#### Task
Retype, word for word, every line from the one holding "Казань (729, 508)" through the one holding "Зеленоград (799, 644)" in the entries below, both included, and only those lines.

#### Information supplied
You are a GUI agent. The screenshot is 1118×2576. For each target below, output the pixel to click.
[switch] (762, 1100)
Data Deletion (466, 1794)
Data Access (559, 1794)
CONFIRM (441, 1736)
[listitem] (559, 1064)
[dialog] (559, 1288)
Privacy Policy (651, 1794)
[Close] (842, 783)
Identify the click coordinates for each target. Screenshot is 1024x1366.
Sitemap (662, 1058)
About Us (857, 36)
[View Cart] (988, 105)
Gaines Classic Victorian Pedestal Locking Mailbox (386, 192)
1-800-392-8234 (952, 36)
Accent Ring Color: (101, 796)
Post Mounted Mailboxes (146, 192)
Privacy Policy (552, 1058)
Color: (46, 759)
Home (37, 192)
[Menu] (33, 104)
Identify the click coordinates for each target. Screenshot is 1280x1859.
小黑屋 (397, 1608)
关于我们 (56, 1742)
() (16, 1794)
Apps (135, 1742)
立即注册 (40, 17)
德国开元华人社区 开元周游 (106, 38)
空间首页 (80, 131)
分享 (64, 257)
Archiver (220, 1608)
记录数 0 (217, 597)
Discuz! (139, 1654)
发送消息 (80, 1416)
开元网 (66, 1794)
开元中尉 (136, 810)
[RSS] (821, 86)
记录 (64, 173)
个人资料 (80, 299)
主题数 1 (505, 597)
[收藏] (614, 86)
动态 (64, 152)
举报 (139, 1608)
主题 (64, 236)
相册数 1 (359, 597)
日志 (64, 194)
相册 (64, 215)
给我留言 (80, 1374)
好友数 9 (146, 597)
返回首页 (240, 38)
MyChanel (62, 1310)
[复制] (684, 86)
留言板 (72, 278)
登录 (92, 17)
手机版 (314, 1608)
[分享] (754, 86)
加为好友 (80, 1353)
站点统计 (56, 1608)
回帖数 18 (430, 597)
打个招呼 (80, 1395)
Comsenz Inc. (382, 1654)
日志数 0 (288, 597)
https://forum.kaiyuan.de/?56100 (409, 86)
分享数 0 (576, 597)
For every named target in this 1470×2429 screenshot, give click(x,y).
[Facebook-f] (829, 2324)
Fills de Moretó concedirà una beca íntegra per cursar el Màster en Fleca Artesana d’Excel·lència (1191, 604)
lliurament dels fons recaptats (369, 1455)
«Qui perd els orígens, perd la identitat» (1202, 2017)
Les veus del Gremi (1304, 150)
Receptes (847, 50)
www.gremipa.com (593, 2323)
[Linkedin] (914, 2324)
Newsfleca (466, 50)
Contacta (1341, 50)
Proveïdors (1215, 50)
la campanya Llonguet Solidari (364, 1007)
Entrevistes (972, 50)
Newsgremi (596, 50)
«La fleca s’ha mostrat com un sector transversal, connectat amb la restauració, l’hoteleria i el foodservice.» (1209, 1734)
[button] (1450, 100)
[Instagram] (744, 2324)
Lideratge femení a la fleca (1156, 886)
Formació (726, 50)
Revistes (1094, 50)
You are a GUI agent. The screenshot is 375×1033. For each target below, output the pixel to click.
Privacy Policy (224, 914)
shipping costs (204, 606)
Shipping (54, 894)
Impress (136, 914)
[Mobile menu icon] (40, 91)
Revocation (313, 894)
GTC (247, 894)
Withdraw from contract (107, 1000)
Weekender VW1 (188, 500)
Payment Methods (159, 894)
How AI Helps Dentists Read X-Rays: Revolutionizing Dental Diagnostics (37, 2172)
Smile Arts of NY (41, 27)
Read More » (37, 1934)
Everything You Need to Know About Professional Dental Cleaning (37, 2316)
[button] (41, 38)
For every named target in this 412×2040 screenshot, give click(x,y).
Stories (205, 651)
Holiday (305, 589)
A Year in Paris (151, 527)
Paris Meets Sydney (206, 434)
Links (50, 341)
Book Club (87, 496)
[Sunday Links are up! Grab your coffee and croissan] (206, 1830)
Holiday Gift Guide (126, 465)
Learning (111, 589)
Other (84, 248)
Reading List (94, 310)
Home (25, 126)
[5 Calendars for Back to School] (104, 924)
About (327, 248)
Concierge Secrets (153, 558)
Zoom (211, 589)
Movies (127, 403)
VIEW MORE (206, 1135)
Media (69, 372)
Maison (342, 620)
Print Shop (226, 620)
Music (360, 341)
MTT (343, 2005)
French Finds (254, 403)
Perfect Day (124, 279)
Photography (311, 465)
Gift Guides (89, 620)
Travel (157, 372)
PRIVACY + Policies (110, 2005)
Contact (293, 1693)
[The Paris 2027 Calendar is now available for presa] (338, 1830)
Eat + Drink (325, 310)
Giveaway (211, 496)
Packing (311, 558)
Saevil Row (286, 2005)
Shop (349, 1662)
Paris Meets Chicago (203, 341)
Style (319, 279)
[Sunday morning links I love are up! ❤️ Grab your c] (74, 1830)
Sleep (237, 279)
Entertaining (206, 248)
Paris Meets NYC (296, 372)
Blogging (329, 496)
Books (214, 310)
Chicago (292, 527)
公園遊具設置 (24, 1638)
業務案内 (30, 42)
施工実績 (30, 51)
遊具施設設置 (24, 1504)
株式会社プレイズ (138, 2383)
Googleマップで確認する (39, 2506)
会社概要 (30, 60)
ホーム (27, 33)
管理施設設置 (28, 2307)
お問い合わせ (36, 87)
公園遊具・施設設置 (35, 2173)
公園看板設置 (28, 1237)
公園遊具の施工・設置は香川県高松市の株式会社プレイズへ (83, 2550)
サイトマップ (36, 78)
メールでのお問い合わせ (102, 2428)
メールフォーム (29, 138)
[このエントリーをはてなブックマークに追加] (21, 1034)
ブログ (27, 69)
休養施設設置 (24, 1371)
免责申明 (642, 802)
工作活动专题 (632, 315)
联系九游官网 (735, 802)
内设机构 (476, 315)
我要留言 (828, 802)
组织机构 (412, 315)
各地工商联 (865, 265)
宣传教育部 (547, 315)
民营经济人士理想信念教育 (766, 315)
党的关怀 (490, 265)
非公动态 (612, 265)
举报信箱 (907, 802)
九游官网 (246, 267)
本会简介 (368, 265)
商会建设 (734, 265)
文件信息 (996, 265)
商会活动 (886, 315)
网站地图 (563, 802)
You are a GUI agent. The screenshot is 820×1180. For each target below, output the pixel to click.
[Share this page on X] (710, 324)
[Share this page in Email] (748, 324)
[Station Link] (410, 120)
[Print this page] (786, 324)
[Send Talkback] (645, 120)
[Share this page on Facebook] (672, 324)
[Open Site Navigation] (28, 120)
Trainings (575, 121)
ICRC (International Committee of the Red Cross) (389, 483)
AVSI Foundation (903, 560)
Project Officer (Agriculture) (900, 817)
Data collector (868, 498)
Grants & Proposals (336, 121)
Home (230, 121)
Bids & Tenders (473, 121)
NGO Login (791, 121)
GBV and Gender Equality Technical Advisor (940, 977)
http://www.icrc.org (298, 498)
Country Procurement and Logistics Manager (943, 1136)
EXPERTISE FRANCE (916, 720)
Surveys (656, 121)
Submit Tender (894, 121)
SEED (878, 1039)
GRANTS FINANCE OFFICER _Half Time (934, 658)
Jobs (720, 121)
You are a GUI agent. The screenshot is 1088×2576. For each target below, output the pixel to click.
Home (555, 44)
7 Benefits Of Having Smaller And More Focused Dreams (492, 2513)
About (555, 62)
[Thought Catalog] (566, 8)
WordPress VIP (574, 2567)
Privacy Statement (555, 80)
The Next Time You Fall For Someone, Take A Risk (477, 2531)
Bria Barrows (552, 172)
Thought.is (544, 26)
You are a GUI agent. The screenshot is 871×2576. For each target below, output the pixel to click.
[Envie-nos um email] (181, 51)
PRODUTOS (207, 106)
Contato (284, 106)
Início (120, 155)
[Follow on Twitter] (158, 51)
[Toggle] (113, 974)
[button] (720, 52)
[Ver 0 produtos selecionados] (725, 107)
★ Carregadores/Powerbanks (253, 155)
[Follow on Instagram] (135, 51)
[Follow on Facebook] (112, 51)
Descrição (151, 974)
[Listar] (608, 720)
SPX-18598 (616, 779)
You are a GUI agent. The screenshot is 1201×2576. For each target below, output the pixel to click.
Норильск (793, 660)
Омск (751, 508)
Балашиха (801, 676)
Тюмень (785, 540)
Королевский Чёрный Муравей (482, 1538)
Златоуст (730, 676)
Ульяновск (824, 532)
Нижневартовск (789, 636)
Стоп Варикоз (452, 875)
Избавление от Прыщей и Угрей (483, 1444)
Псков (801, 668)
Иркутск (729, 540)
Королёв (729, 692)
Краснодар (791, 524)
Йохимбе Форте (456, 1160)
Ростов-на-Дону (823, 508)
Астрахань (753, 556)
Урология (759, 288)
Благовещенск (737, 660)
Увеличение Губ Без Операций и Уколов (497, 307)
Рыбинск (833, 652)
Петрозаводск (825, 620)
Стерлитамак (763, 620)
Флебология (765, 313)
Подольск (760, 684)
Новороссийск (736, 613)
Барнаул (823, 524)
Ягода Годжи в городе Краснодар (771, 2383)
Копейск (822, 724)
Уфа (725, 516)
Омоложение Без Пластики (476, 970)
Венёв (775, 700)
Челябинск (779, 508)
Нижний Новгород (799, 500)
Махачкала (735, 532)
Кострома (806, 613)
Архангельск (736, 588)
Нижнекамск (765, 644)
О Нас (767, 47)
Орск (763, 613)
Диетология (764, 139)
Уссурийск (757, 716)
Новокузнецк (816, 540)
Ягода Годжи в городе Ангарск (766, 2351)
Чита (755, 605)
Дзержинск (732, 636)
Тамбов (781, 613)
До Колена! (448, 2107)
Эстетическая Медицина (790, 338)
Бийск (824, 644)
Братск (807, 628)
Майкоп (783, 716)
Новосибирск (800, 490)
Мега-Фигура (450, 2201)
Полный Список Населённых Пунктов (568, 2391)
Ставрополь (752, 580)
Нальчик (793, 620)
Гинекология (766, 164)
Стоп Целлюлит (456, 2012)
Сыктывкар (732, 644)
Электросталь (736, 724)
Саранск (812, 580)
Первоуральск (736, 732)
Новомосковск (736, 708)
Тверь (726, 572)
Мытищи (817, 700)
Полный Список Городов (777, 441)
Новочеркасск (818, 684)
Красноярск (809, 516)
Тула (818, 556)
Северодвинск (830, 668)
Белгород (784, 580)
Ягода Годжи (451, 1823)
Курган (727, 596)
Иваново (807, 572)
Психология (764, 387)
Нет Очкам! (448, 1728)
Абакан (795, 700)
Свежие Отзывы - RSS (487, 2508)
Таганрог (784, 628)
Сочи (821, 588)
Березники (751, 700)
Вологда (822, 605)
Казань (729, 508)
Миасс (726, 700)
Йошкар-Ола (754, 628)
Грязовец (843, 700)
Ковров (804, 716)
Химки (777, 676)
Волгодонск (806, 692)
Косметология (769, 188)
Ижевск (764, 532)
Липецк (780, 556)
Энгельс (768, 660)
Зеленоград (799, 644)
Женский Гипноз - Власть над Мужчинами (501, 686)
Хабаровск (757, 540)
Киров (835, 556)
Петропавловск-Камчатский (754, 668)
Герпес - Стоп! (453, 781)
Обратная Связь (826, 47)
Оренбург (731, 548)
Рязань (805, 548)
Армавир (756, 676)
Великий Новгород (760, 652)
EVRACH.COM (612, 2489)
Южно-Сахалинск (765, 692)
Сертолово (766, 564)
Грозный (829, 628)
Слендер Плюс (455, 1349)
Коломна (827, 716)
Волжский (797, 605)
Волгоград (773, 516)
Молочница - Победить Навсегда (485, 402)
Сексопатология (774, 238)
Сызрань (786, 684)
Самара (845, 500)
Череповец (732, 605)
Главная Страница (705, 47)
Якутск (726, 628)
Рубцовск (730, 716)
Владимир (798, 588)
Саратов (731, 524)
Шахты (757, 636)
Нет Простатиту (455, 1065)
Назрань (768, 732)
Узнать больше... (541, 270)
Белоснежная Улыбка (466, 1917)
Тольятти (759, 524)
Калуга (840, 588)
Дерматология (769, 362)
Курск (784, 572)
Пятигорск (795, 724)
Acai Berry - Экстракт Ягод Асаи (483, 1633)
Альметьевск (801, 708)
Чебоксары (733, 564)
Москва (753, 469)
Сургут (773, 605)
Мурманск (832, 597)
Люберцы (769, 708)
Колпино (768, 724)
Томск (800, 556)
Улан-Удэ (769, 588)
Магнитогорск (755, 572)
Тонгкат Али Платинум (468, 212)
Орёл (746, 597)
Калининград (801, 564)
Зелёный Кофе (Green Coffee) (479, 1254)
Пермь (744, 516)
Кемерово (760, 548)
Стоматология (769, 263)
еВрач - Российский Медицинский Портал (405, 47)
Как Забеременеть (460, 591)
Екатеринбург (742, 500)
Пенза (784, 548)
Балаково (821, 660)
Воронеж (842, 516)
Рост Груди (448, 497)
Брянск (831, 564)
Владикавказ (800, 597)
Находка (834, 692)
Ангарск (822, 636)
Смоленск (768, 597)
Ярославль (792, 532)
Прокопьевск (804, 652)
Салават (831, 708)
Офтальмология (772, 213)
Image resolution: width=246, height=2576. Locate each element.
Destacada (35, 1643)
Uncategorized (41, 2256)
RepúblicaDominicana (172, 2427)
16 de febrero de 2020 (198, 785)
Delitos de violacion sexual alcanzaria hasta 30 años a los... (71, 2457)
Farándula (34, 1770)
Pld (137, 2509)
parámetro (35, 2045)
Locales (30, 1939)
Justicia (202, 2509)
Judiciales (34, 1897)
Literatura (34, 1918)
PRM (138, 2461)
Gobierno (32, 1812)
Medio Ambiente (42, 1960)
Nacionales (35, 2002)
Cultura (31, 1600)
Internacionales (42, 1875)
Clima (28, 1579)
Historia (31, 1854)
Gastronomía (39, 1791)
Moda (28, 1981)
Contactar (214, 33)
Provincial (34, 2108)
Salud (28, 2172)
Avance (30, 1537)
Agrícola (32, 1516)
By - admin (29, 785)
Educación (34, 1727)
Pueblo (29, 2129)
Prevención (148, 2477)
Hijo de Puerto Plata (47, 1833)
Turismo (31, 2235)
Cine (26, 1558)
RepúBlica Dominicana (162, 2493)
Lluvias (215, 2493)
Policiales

#### Problem solution
Казань (729, 508)
Миасс (726, 700)
Йошкар-Ола (754, 628)
Грязовец (843, 700)
Ковров (804, 716)
Химки (777, 676)
Волгодонск (806, 692)
Косметология (769, 188)
Ижевск (764, 532)
Липецк (780, 556)
Энгельс (768, 660)
Зеленоград (799, 644)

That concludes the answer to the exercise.